A nivel interno, el compositor desarrolla una intensa vida artística por los rincones de Cuba. Desde 2008 participa en un grupo de artistas y escritores locales que recorre las cárceles, actuando y departiendo con reclusos. Desde finales de 2010 encabeza un grupo de músicos, escritores y artistas que hacen constante presentaciones en los barrios más necesitados de La Habana.

Claramente no podría calificársele en la corriente de Yoani Sánchez, pero con su arte es una contraparte serena de la mirada oficial.

No es un hueso fácil de roer para ninguno de los sectores que conviven en Cuba. En medio de la crisis más intensa, escribe «Abrió un negocio/ reanimando el ocio/ la desilusión./ Como turismo/ inventó el abismo/ la desilusión», mientras que en otro remata y avisa: «Yo no sé lo que es el destino/ caminando fui lo que fui/ allá dios, que será divino/ yo me muero como viví» («La desilusión»).

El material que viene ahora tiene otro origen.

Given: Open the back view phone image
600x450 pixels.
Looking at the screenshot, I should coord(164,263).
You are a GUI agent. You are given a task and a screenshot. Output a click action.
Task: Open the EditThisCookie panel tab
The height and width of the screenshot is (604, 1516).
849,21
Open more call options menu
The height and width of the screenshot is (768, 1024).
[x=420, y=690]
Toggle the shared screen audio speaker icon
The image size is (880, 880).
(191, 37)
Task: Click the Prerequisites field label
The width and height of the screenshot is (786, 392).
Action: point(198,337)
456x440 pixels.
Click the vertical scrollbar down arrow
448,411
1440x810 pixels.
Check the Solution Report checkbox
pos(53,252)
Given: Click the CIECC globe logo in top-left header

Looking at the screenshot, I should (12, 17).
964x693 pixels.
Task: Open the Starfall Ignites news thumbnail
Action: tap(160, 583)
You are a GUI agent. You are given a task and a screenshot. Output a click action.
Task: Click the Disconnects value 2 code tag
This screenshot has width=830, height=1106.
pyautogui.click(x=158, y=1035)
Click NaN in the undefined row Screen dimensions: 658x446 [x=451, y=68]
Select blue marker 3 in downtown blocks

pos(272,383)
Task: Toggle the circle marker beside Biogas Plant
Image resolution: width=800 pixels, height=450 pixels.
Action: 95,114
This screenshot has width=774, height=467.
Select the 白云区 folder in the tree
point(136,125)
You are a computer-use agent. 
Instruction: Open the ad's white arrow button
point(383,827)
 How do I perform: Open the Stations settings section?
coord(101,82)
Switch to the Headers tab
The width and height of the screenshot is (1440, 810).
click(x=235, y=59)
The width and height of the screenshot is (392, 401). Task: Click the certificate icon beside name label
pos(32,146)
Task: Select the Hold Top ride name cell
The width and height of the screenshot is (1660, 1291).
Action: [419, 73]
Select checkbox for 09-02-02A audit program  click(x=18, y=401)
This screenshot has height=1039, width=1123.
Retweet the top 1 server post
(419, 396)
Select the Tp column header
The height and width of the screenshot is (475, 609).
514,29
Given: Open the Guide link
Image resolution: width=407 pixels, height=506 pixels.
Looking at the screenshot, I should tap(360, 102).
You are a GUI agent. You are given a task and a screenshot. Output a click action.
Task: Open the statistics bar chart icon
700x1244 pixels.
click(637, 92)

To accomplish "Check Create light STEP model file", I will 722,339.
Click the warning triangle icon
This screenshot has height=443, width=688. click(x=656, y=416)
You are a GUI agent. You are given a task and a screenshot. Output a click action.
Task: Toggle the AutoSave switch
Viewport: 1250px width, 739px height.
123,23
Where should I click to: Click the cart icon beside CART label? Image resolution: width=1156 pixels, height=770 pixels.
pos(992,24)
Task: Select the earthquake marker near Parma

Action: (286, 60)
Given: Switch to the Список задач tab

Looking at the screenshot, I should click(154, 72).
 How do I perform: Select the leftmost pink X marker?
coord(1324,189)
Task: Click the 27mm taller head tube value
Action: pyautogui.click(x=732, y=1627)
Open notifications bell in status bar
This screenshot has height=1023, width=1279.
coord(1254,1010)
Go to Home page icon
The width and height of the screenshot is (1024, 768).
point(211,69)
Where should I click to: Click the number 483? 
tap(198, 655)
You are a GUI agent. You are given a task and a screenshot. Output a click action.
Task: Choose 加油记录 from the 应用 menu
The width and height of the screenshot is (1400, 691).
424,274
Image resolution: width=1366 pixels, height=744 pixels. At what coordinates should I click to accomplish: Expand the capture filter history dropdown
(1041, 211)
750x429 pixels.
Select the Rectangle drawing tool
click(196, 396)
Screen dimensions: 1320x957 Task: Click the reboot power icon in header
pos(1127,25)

Mientras, a través de su blog Segunda Cita (en el que se presenta como «trovador nacido en San Antonio de los Baños, en 1946, hijo de Argelia y Dagoberto»), siempre está destacando ejemplos de buena convivencia, ofreciendo espacios para debatir sobre el futuro de su patria. También en su web Zurrón del Aprendiz.

Y es que la apuesta de Silvio siempre ha sido clara: «Será que la necedad parió conmigo/ la necedad de lo que hoy resulta necio/ la necedad de asumir al enemigo/ la necedad de vivir sin tener precio» («El Necio»).